Metadata-Version: 2.4
Name: dashai_gemma_model_package
Version: 0.0.1
Summary: Gemma Model for DashAI
Project-URL: Homepage, https://github.com/DashAISoftware/DashAI
Project-URL: Issues, https://github.com/DashAISoftware/DashAI/issues
Author: DashAI team
Author-email: dashaisoftware@gmail.com
Keywords: DashAI,Model
Requires-Python: >=3.8
Requires-Dist: huggingface-hub>=0.29.1
Requires-Dist: llama-cpp-python>=0.2.90
Description-Content-Type: text/markdown

# Gemma Model Plugin for DashAI

This plugin integrates Google's **Gemma 3** language models into the DashAI framework using the `llama.cpp` backend. It enables efficient and flexible text generation with GGUF quantized models and supports private access using a Hugging Face API token.

## Included Models

### 1. Gemma 3 1B It QAT

- Lightweight instruction-tuned model with 1.3B parameters
- Quantized and optimized for local inference (`q4_0` format)
- Based on [`google/gemma-3-1b-it-qat-q4_0-gguf`](https://huggingface.co/google/gemma-3-1b-it-qat-q4_0-gguf)

### 2. Gemma 3 4B It QAT

- Instruction-tuned model with 4B parameters
- Balanced size and capability for local or cloud deployment
- Based on [`google/gemma-3-4b-it-qat-q4_0-gguf`](https://huggingface.co/google/gemma-3-4b-it-qat-q4_0-gguf)
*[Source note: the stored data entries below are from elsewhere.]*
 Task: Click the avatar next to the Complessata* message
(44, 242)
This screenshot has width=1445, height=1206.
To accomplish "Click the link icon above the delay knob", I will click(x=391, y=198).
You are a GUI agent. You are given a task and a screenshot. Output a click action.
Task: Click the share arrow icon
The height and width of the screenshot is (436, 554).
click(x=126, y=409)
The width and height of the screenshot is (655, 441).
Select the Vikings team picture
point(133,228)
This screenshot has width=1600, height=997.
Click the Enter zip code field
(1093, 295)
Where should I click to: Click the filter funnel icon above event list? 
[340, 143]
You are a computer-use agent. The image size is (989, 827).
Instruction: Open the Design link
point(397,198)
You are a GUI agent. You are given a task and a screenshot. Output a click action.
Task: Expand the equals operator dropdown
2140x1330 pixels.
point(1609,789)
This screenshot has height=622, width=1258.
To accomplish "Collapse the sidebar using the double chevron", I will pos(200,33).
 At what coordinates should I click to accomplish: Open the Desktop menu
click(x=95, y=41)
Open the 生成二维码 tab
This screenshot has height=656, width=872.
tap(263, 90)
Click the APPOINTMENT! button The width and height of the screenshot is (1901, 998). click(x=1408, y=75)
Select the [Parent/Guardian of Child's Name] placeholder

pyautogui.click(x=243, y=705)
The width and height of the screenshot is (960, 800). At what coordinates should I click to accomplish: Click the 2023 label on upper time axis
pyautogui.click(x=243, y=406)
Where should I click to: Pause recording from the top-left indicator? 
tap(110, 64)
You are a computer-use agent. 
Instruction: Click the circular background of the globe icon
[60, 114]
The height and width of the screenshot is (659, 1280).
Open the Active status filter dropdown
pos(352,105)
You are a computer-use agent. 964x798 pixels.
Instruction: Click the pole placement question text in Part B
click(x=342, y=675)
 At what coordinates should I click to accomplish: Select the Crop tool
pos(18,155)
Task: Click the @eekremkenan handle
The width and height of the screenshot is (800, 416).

Both models are **instruction-tuned**, designed for high-quality generation and compatibility with CPU or GPU inference using `llama.cpp`.

## About Gemma

Gemma is a family of lightweight, state-of-the-art open models from **Google**, developed with the same technology as the **Gemini** models.  
Key features of **Gemma 3** models:

- Multimodal: support text and image input (in general; this plugin currently handles text-only generation)
- Large context window: up to **128K tokens**
- Instruction-tuned variants available
- Multilingual: over **140 languages** supported
- Open weights with access control via Hugging Face

Gemma is designed for deployment on laptops, desktops, and cloud infrastructure, making advanced AI more accessible.

## Features

- Text generation via chat-style prompt completion
- GGUF format for optimized performance and memory usage
- Configurable generation parameters:
  - `max_tokens`: Output length
  - `temperature`: Output randomness
  - `frequency_penalty`: Controls repetition
  - `context_window`: Number of tokens per forward pass
  - `device`: `"gpu"` or `"cpu"`
- Automatic login to Hugging Face to access gated models

## Model Parameters

| Parameter           | Description                                        | Default                                |
| ------------------- | -------------------------------------------------- | -------------------------------------- |
| `model_name`        | Model ID from Hugging Face                         | `"google/gemma-3-4b-it-qat-q4_0-gguf"` |
| `huggingface_key`   | Hugging Face API token to access restricted models | _Required_                             |
| `max_tokens`        | Maximum number of tokens to generate               | 100                                    |
| `temperature`       | Sampling temperature (higher = more random)        | 0.7                                    |
| `frequency_penalty` | Penalizes repeated tokens to encourage diversity   | 0.1                                    |
| `context_window`    | Maximum context window (tokens in prompt)          | 512                                    |
| `device`            | Inference device (`"gpu"` or `"cpu"`)              | `"gpu"` if available                   |

## Requirements

- `DashAI`
- `llama-cpp-python`
- Valid **Hugging Face Access Token**
- Model files from Hugging Face:
  - [`google/gemma-3-1b-it-qat-q4_0-gguf`](https://huggingface.co/google/gemma-3-1b-it-qat-q4_0-gguf)
  - [`google/gemma-3-4b-it-qat-q4_0-gguf`](https://huggingface.co/google/gemma-3-4b-it-qat-q4_0-gguf)

> ⚠️ **Access Notice**: You must [accept the model terms on Hugging Face](https://huggingface.co/google/gemma-3-4b-it-qat-q4_0-gguf) and use a valid Hugging Face token.  
> This repository is publicly accessible, but gated. You need to agree to share your contact information to access the model files.

## Notes

This plugin uses the **GGUF** format, developed by the `llama.cpp` team for fast inference and low memory consumption.

The model is **pretrained and instruction-tuned** for inference and is **not designed for fine-tuning**.  
Currently, this plugin supports only **text generation** (not image inputs).